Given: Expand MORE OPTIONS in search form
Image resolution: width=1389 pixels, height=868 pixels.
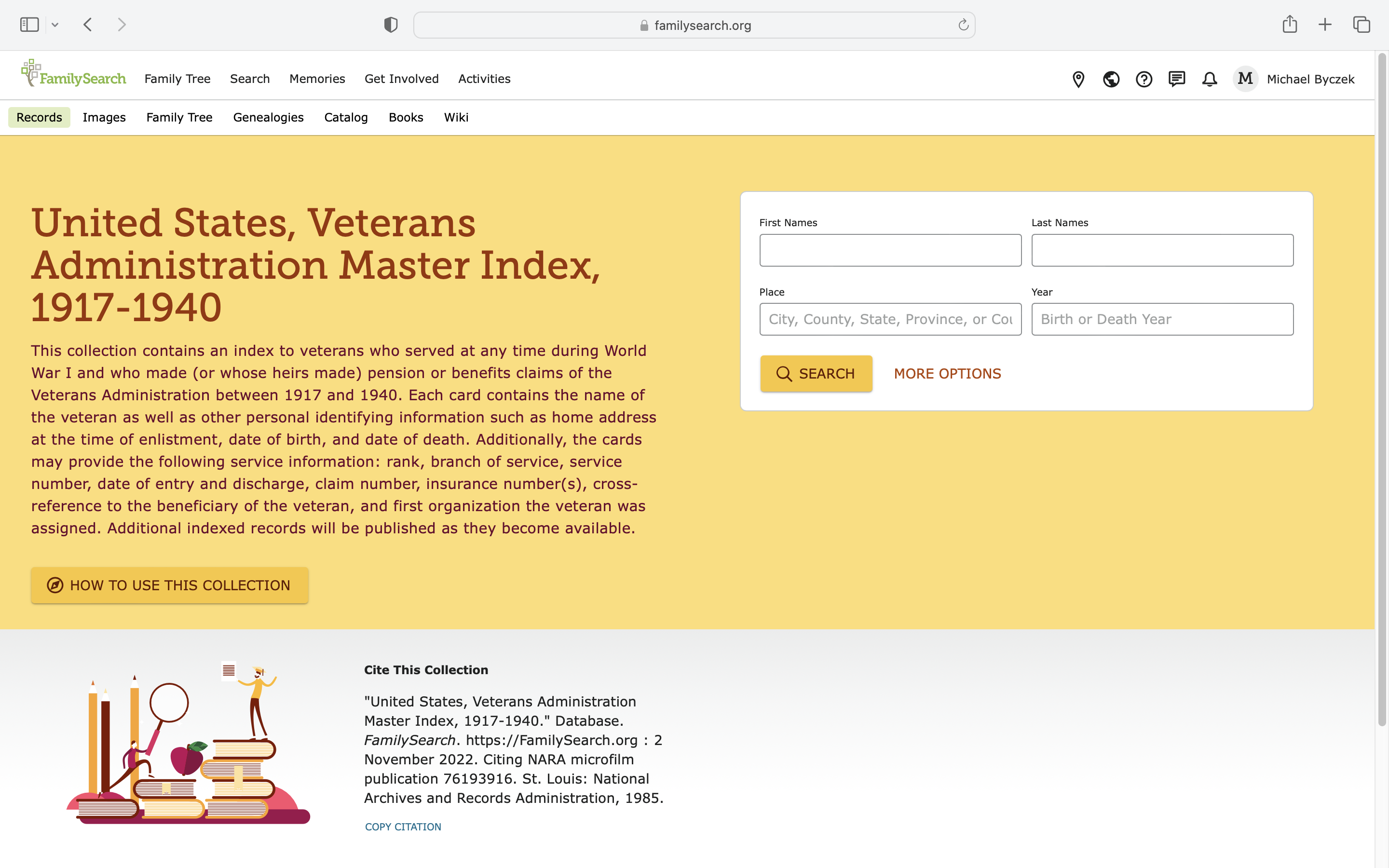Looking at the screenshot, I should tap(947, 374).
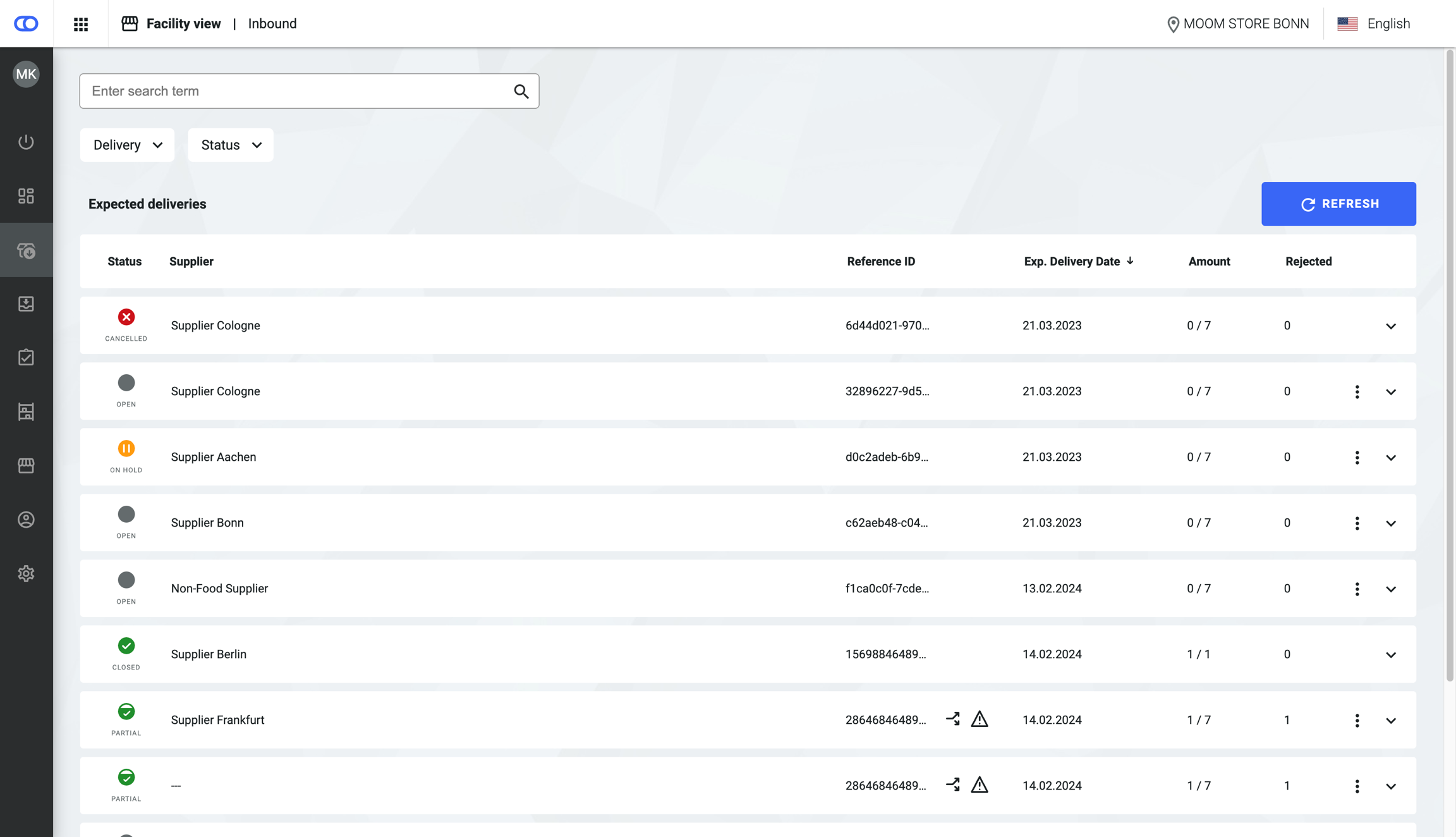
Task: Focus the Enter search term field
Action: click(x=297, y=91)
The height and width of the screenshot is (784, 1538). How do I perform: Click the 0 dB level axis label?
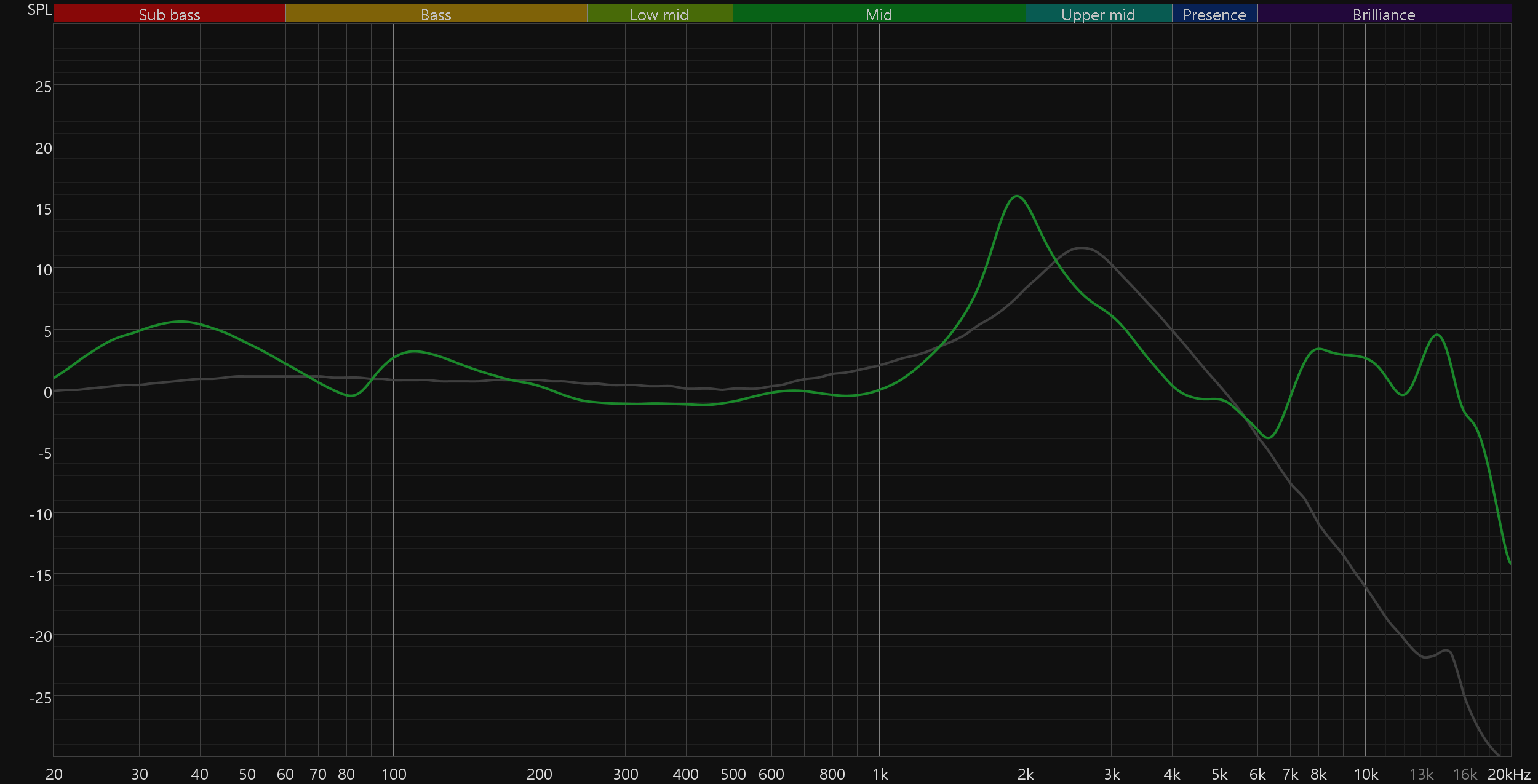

- - - - - - -

Repeat the material above word for word and skip every image in it.

Given: Expand MORE OPTIONS in search form
Image resolution: width=1389 pixels, height=868 pixels.
Looking at the screenshot, I should tap(947, 374).
Task: Focus the Enter search term field
Action: click(x=297, y=91)
The height and width of the screenshot is (784, 1538). How do I perform: Click the 0 dB level axis label?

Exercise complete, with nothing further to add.